_Text for analysis_.
======

CVE-2026-29872
HIGHawesome-llm-apps MCP Agent: cross-session credential theft
Any Streamlit-based AI agent in your stack that accepts user-supplied API keys may be leaking those credentials to the next person who hits the app — no authentication required. Audit all internal Streamlit deployments for use of os.environ with user-provided secrets and rotate any tokens that may have been exposed. This is a systemic pattern in the vibe-coding AI app ecosystem, not an isolated case.
Severity & Risk
Recommended Action
- IMMEDIATE — Rotate all GitHub Personal Access Tokens and LLM API keys that may have been entered into affected Streamlit deployments.
- PATCH — Replace os.environ usage for user-supplied credentials with Streamlit session state (st.session_state) which is isolated per user session.
- AUDIT — Search internal codebases for the pattern `os.environ[...] = user_input` in Streamlit apps.
- ARCHITECTURE — Never use process-wide state for session-scoped secrets. Use per-request credential injection or short-lived token exchange patterns.
- DETECT — Monitor GitHub API and LLM provider logs for anomalous usage patterns from tokens you've issued.
- SCOPE — This anti-pattern is pervasive in community LLM app templates; brief your development teams on session isolation requirements before deploying any Streamlit-based AI tooling.
Classification
Compliance Impact
This CVE is relevant to:
Technical Details
NVD Description
A cross-session information disclosure vulnerability exists in the awesome-llm-apps project in commit e46690f99c3f08be80a9877fab52acacf7ab8251 (2026-01-19). The affected Streamlit-based GitHub MCP Agent stores user-supplied API tokens in process-wide environment variables using os.environ without proper session isolation. Because Streamlit serves multiple concurrent users from a single Python process, credentials provided by one user remain accessible to subsequent unauthenticated users. An attacker can exploit this issue to retrieve sensitive information such as GitHub Personal Access Tokens or LLM API keys, potentially leading to unauthorized access to private resources and financial abuse.

======

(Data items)
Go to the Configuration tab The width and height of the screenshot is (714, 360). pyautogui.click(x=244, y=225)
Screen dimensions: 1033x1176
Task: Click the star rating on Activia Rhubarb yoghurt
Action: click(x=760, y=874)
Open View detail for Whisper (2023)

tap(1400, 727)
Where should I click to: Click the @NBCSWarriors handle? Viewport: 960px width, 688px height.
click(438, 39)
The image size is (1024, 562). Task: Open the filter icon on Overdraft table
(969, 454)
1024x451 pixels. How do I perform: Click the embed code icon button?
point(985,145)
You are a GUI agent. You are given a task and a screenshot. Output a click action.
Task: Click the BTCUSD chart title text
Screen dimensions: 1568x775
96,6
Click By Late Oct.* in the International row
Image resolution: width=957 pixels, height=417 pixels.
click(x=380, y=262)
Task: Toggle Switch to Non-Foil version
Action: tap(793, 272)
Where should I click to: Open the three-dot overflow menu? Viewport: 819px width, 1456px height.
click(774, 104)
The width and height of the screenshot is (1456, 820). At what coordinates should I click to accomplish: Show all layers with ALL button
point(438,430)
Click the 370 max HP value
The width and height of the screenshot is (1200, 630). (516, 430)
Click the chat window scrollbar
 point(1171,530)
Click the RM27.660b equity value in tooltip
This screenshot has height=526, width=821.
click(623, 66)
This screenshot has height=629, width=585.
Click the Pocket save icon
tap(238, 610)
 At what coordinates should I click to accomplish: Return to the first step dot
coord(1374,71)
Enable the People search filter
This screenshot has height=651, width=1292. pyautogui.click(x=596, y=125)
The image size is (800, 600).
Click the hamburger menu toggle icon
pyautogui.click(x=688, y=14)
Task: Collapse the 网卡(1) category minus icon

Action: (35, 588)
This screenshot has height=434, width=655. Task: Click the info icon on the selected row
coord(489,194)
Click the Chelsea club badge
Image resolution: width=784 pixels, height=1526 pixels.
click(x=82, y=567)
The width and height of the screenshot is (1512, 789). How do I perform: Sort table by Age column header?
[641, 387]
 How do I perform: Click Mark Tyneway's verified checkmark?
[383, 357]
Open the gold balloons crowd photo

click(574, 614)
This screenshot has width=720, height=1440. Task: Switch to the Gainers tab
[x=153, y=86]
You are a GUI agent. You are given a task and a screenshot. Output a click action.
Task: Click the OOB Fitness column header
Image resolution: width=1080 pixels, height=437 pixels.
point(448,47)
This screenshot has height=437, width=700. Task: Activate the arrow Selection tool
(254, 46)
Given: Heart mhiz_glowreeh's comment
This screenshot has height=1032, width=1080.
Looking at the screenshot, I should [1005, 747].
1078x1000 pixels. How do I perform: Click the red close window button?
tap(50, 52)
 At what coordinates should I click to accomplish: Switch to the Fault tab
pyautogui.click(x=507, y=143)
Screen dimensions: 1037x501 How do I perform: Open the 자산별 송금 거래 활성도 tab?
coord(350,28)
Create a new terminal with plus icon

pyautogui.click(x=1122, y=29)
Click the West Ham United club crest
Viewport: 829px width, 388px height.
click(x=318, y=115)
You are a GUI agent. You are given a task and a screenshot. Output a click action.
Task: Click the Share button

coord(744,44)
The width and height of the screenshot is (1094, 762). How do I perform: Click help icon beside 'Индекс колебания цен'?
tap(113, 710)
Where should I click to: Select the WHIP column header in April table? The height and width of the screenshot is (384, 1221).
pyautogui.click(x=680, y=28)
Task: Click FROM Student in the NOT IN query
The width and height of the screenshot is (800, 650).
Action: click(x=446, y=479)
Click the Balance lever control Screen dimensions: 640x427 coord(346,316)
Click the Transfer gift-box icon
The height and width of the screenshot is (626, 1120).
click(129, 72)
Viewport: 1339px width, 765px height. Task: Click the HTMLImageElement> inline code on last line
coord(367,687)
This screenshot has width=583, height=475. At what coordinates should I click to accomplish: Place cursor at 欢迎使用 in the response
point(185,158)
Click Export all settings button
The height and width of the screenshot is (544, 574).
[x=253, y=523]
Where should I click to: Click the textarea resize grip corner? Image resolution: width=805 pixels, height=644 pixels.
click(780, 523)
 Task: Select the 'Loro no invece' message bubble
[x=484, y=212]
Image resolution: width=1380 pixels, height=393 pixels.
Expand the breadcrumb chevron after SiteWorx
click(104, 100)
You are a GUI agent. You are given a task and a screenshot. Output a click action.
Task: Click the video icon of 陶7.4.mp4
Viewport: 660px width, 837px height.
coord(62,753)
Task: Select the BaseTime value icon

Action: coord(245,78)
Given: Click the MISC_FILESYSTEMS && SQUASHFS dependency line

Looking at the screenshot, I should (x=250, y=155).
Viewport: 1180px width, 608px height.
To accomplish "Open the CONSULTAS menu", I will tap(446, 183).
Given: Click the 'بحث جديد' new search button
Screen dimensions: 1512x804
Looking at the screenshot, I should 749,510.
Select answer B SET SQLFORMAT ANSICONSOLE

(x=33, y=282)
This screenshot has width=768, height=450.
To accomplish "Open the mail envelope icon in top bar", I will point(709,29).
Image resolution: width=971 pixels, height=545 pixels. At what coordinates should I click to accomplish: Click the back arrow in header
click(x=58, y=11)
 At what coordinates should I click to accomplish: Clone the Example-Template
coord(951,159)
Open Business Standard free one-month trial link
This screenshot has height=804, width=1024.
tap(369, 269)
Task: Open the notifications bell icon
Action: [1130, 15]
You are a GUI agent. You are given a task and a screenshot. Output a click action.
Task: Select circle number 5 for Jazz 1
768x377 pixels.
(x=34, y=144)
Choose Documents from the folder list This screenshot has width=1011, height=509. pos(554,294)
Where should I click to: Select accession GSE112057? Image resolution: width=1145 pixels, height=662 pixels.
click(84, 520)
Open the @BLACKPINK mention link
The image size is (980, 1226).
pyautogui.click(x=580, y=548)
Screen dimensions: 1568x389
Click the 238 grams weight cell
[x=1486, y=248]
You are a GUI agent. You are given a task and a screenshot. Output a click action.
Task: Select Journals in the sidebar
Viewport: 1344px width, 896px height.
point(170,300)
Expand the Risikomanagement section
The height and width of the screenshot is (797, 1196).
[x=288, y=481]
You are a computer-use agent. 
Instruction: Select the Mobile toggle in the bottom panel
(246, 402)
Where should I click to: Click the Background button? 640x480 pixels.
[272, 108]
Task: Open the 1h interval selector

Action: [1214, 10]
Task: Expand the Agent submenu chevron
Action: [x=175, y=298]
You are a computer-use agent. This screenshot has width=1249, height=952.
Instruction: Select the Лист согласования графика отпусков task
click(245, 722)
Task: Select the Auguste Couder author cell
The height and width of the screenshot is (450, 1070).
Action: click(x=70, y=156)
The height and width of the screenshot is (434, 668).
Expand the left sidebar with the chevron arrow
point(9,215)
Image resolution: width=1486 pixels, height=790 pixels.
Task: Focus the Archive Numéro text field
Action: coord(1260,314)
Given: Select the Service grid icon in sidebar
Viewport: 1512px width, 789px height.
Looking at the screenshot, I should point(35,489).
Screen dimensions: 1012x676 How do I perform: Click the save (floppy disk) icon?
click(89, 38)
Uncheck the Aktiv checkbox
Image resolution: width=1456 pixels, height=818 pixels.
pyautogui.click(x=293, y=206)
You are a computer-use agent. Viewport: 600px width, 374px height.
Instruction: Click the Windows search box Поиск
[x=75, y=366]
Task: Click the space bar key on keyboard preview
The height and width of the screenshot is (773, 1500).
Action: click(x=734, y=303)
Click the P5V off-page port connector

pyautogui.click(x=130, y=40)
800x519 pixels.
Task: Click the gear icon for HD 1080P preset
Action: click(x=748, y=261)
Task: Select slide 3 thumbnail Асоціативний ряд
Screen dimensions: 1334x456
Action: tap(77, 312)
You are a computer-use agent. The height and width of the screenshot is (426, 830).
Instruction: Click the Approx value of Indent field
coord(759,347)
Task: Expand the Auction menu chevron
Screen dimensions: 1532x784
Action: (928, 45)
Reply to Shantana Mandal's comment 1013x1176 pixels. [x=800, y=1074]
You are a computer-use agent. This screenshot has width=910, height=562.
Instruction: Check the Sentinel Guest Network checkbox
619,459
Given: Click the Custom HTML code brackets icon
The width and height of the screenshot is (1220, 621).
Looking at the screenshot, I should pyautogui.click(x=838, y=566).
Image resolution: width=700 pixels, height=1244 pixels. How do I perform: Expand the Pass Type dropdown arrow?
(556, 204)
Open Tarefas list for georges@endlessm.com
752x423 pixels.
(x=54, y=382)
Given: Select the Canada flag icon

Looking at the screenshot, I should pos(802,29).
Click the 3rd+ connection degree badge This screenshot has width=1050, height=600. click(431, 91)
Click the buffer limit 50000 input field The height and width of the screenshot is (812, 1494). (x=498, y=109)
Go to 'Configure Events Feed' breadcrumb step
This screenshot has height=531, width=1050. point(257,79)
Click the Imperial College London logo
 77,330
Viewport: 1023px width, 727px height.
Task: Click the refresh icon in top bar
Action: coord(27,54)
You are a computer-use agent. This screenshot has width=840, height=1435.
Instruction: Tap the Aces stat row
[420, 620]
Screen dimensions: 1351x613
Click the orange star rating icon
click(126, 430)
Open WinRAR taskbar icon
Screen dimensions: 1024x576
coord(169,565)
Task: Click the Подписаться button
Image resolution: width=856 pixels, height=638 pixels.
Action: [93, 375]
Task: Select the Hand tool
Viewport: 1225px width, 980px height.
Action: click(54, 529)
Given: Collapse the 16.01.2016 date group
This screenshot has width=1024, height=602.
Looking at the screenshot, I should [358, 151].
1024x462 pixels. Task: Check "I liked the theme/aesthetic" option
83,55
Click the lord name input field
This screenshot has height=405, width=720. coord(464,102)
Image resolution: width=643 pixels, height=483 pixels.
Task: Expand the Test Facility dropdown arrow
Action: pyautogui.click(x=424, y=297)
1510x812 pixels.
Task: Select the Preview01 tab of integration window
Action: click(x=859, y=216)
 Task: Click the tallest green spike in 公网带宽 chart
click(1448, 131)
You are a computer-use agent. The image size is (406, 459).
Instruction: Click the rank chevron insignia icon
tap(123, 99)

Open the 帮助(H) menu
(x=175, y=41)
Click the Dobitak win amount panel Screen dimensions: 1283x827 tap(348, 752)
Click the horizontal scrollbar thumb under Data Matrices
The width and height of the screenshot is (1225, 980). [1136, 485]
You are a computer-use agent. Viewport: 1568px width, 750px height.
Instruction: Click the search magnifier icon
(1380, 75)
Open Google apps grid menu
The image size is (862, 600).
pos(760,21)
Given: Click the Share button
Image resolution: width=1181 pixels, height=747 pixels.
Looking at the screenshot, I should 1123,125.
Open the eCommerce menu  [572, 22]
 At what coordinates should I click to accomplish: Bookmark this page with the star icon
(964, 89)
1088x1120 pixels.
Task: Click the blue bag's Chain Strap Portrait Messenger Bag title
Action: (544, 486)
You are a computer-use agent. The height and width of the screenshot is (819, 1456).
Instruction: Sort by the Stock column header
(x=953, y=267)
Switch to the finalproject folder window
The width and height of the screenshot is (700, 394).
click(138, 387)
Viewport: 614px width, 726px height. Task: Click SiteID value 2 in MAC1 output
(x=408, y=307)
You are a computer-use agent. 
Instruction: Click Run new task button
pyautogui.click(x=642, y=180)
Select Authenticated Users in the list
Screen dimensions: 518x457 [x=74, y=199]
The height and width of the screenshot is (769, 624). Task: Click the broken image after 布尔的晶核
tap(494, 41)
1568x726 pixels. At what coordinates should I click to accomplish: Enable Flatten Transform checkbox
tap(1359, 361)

======

_Tasks to carry out_.
1. In the vulnerability report on the GitHub MCP Agent, where does the agent store user-supplied API tokens?
2. Extend the vulnerability report on the Streamlit-based GitHub MCP Agent with one more paragraph that picks up after its final sentence.

_Task-by-task answers_.
1. In process-wide environment variables, using os.environ without proper session isolation.

2.
Exploitation Scenario
An attacker identifies a shared Streamlit-based GitHub MCP Agent deployment — common in internal developer portals, AI demo environments, or shared team tooling. A legitimate user authenticates their session by entering their GitHub PAT and an LLM API key into the Streamlit UI, which the application stores via os.environ['GITHUB_TOKEN'] = token. The attacker, using a separate browser session (or even a simple HTTP client), immediately submits a benign request to the same Streamlit app. Because all sessions share the same Python process, the attacker's session code can read os.environ and retrieve the previously stored credentials. The attacker exfiltrates the GitHub PAT to clone private repositories or access secrets, and uses the stolen LLM API key to run compute-intensive workloads at the victim's expense.